338P Therapists' Intervention and Consumers' Receptivity in Family Psychoeducation on Schizophrenia for Chinese American Families - a Qualitative Study

Friday, January 18, 2019
Continental Parlors 1-3, Ballroom Level (Hilton San Francisco)
* noted as presenting author
Winnie Kung, PhD, Associate Professor, Fordham University, New York, NY
Keon Kim, MSW, Doctoral student in social work, Fordham University, New York, NY
Background and Purpose: Developing culturally competent mental health treatments for Asian Americans has been an important challenge since mental health disparities have continued to exist for this population for decades. Although a variety of mental health treatments for Asian Americans have been applied to enhance the receptivity and quality of mental health services, little research has been conducted to examine specific intervention strategies that were found effective within intervention modalities.

The purpose of the current study is to explore therapists’ intervention strategies and the corresponding change process for Chinese American families who have a member with schizophrenia, in single-family sessions in the context of psychoeducation.
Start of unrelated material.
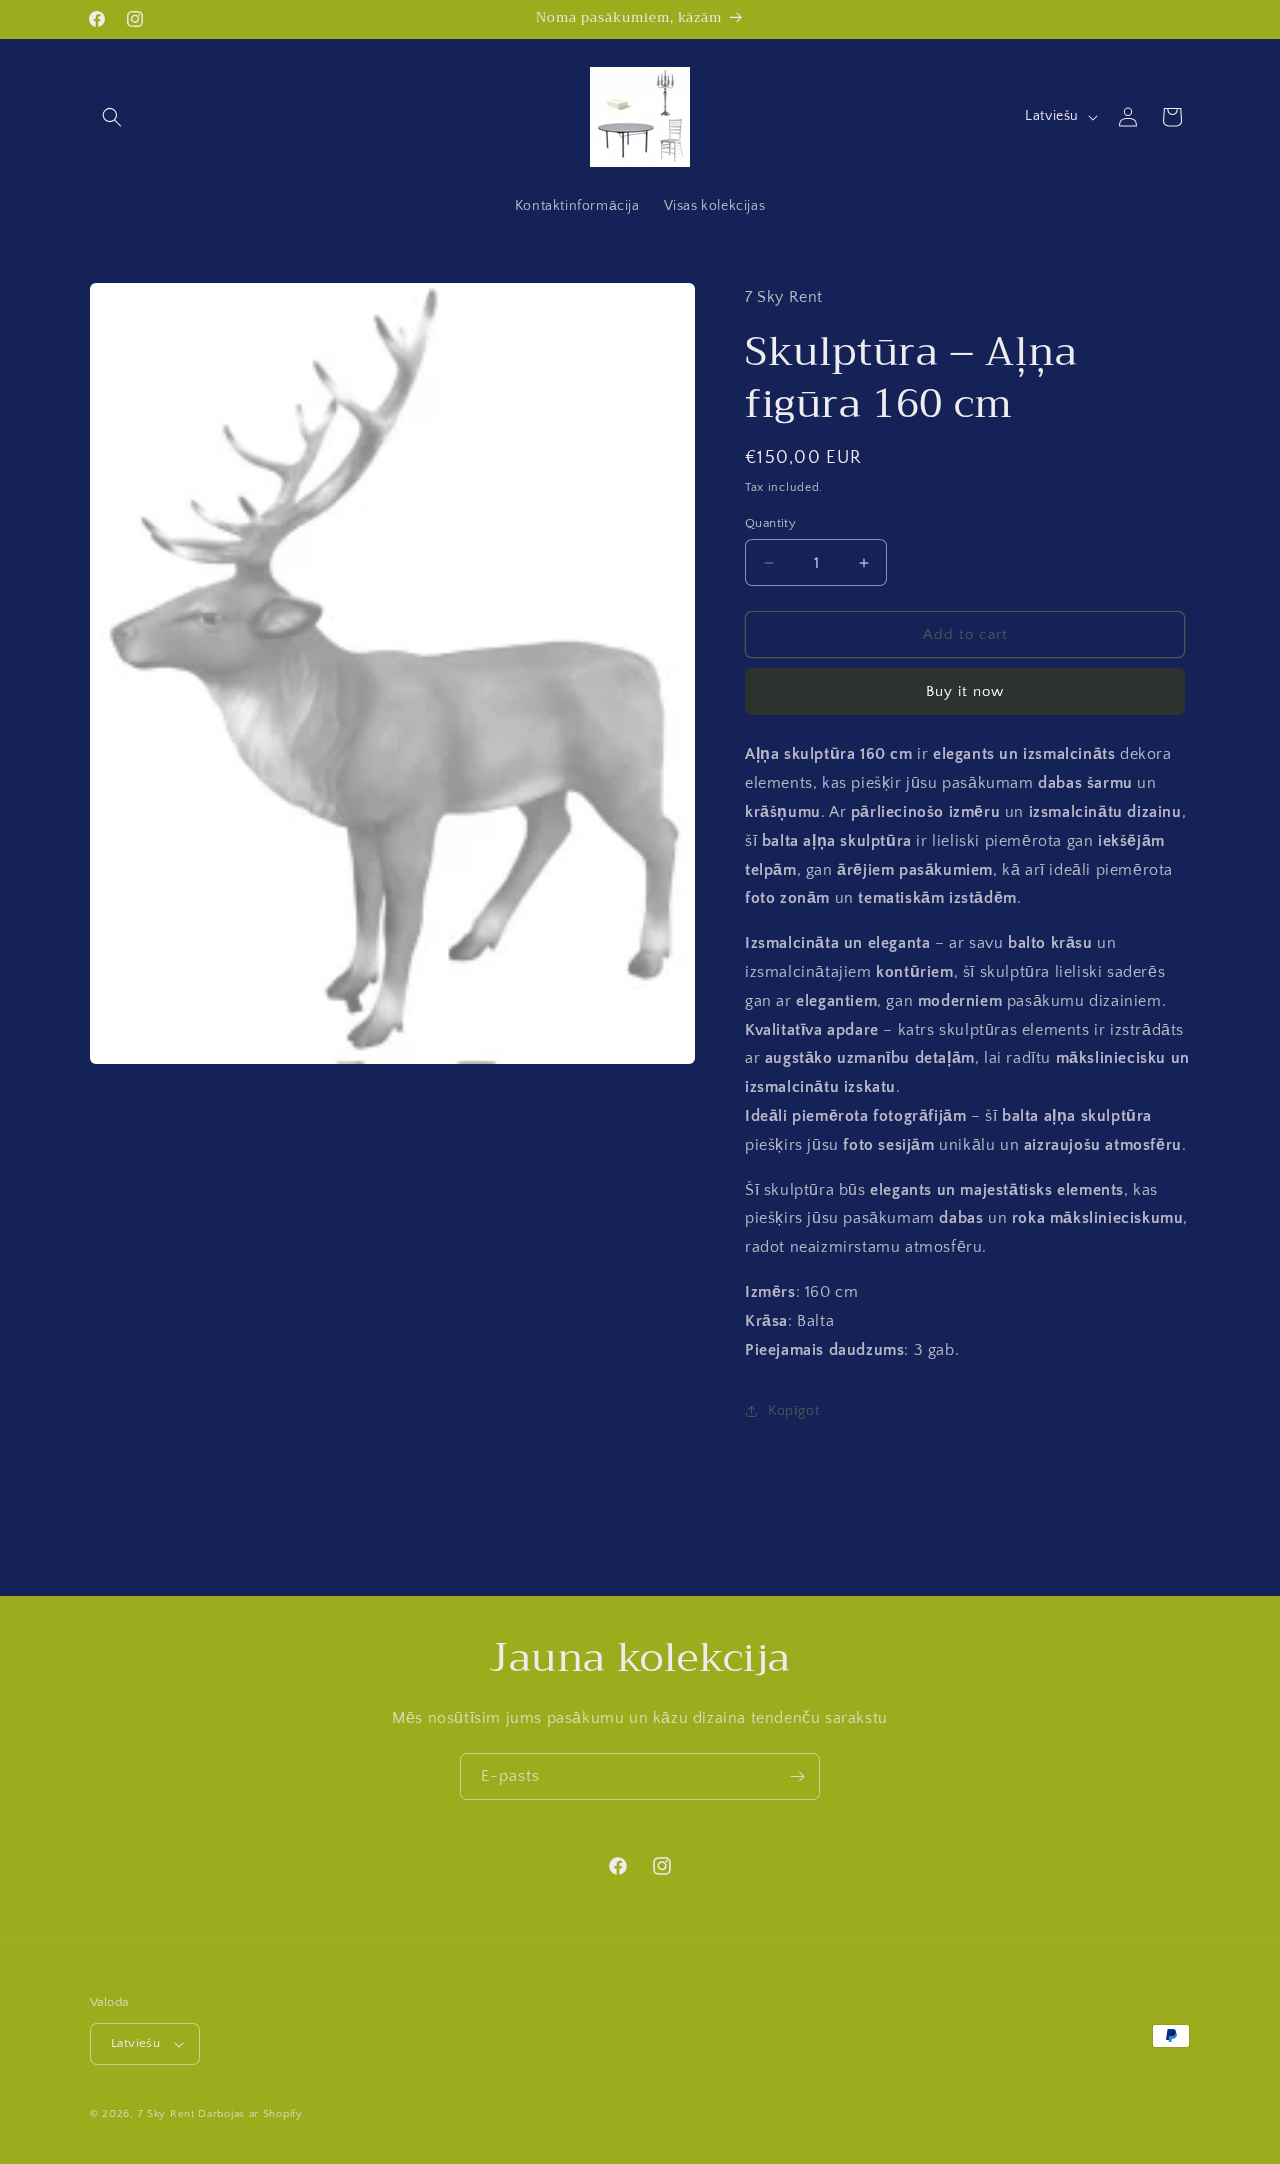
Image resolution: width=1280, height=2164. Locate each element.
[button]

Exploring what types of specific intervention strategies were implemented and how families’ level of receptivity varied will provide information for developing culturally competent practices for this population.
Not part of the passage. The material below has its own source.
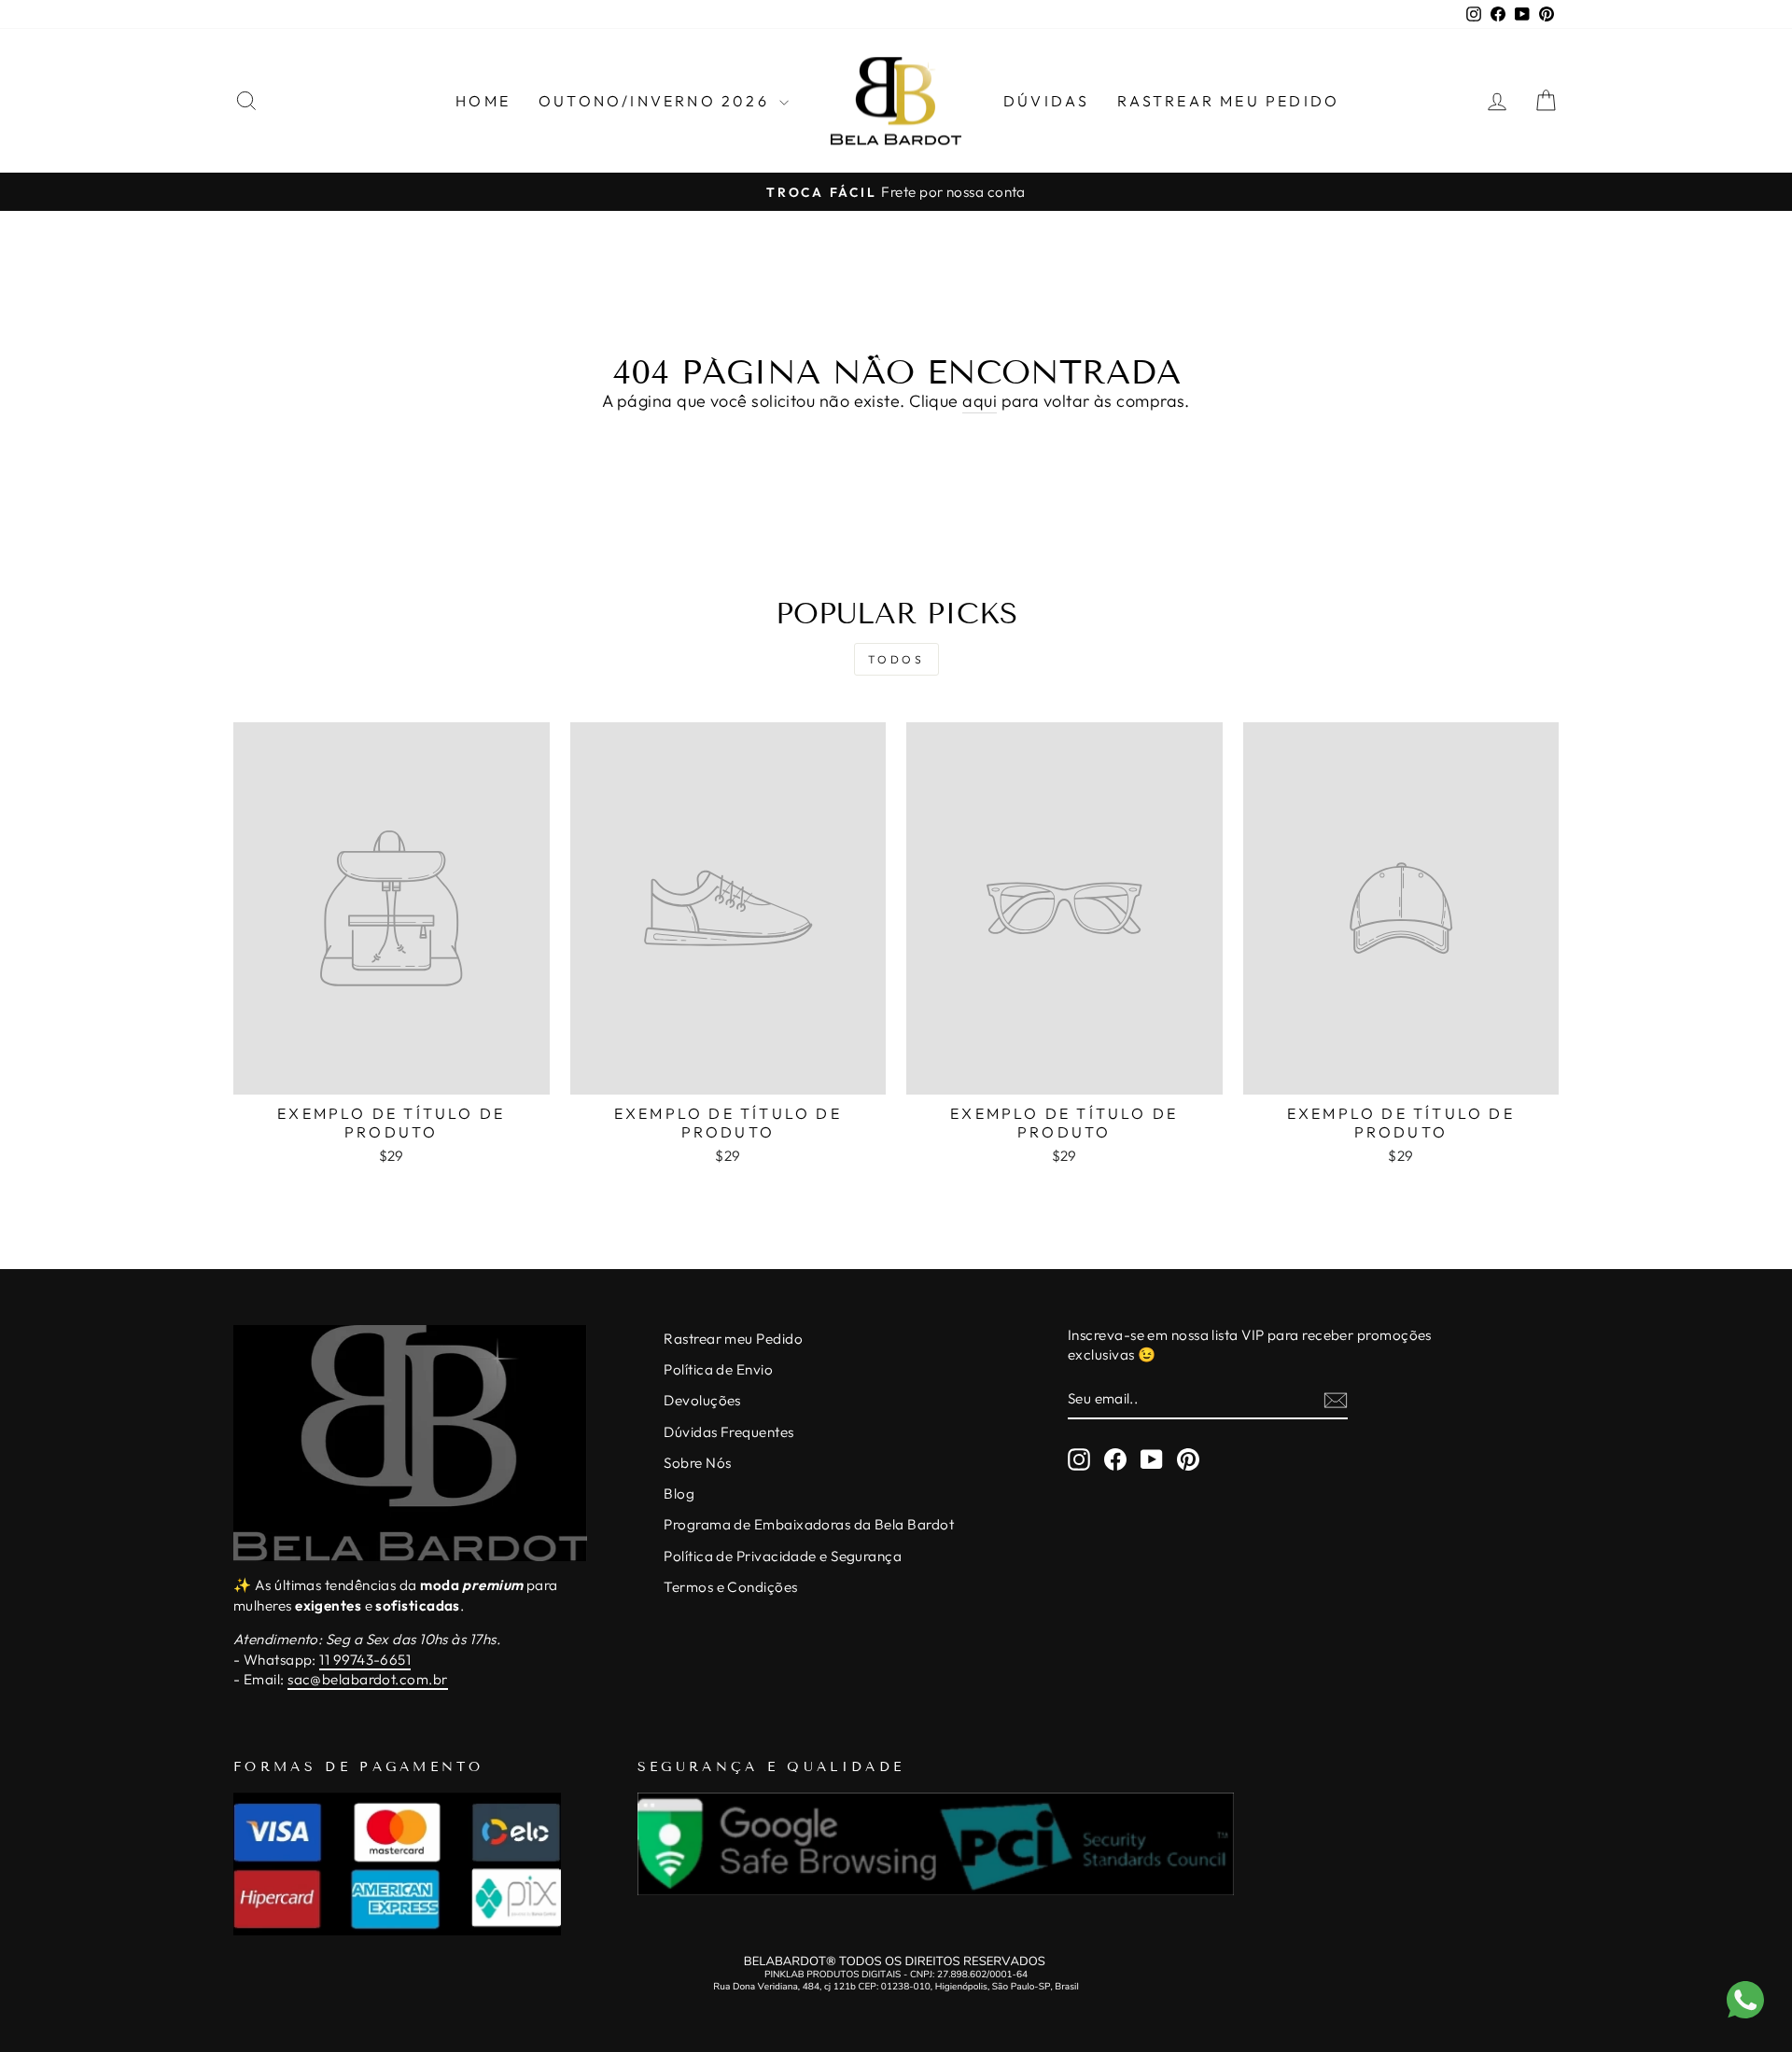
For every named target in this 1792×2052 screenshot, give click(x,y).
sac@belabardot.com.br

Methods: Chinese American consumers (N=12, age 18+) with a schizophrenic form of disorder and their caregivers (N=22, age 18+) were recruited in a study of ethnic-sensitive family psychoeducation protocol from one of the biggest mental health agencies serving the Asian population in a Northeast city in the US.

Nine intake summaries and 104 single-family session notes (available from 9 consumers and 16 caregivers) were analyzed through coding. The study examined specific intervention strategies therapists implemented and participants’ receptivity by looking at the latter’s immediate responses and pertinent changes. The coding process and data interpretation followed the principles of grounded theory using open, axial, and selective coding with qualitative study software ATLAS.ti.
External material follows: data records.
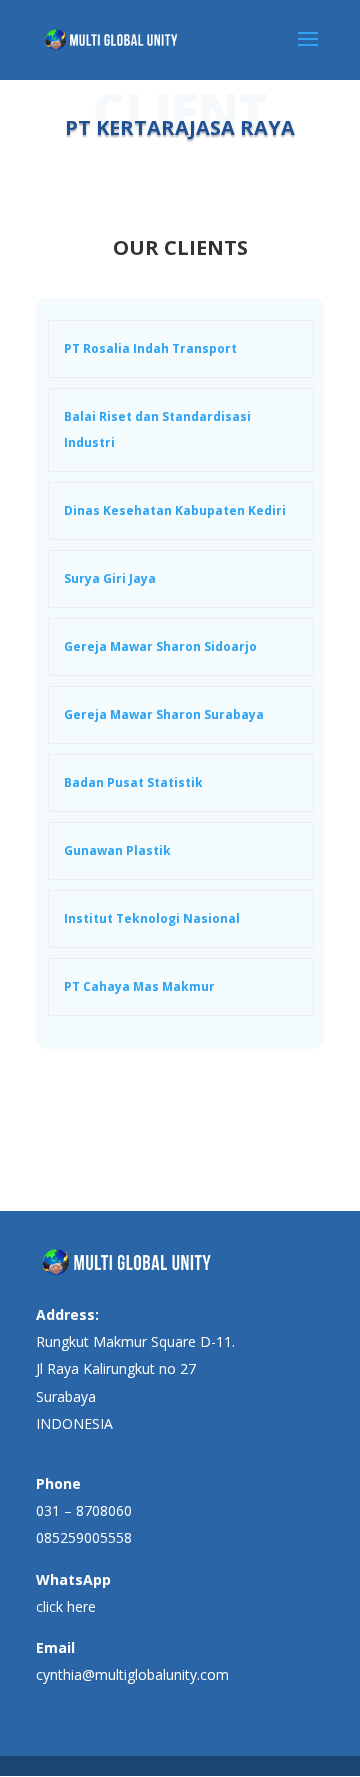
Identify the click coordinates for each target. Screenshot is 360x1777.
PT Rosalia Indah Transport (150, 348)
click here (66, 1606)
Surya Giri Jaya (110, 578)
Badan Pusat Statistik (133, 782)
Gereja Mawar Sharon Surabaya (164, 714)
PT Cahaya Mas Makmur (139, 986)
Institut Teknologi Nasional (152, 918)
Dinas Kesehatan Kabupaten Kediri (175, 510)
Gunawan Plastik (117, 850)
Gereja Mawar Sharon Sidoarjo (160, 646)
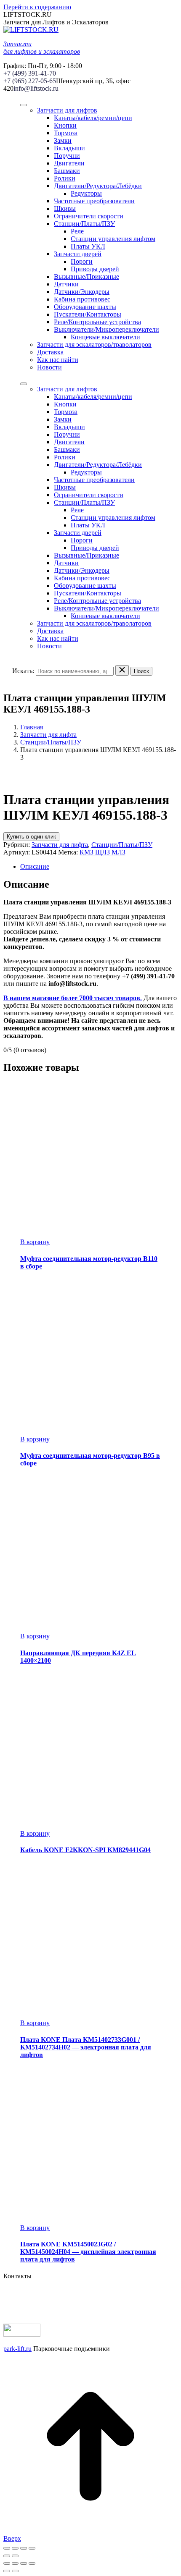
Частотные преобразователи (94, 200)
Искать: (23, 670)
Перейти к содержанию (37, 6)
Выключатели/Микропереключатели (106, 329)
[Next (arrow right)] (15, 2571)
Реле (77, 231)
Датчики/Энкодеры (81, 291)
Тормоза (65, 132)
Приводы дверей (95, 269)
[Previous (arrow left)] (6, 2571)
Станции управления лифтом (113, 238)
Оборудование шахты (85, 306)
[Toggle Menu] (23, 105)
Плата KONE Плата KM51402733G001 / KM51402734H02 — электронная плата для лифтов (85, 2047)
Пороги (82, 261)
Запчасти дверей (77, 253)
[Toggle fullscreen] (23, 2563)
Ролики (64, 178)
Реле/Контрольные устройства (97, 321)
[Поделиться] (15, 2548)
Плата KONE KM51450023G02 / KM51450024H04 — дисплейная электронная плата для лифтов (88, 2252)
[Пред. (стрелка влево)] (6, 2556)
Findings: In order to improve communication skills among family members and reduce negative impacts (stress, overdependency, burden, and high expressed emotions of criticism and overinvolvement) and unhealthy family dynamics (e.g. enmeshment) mediation and cognitive reframing were most frequently used and showed high receptivity. To facilitate proper limit setting for the consumers, therapists applied relatively authoritative instruction to which the families responded mostly positively. When assisting with case management functions to connect consumers to appropriate external service systems, giving concrete information and practical help were more effective than simply assigning tasks for exploration. Psychoeducation about the nature of the illness and medication, and assigning tasks for medication management were both well-received. However, behavioral modification (positive or negative reinforcement) intended to replace consumers’ undesirable behaviors had mixed or low receptivity.

Conclusion and Implications: To attain more effective changes among Chinese American families with a member having schizophrenia, facilitating effective and healthy communication, setting appropriate family boundaries and proper limits for the consumers, and actively addressing consumers’ tangible needs by offering assistance with case management functions were most important. When intervention strategies of mediation, cognitive reframing, authoritative instruction, giving concrete information, and practical help were implemented, they were more effective and better received by the families. It is critical to recognize that many immigrant Chinese families struggle to meet their tangible needs in daily living, and these families have a cultural tendency to become enmeshed and to take over consumers’ autonomy. Such recognitions will help social workers to develop effective culturally-sensitive intervention strategies for this population.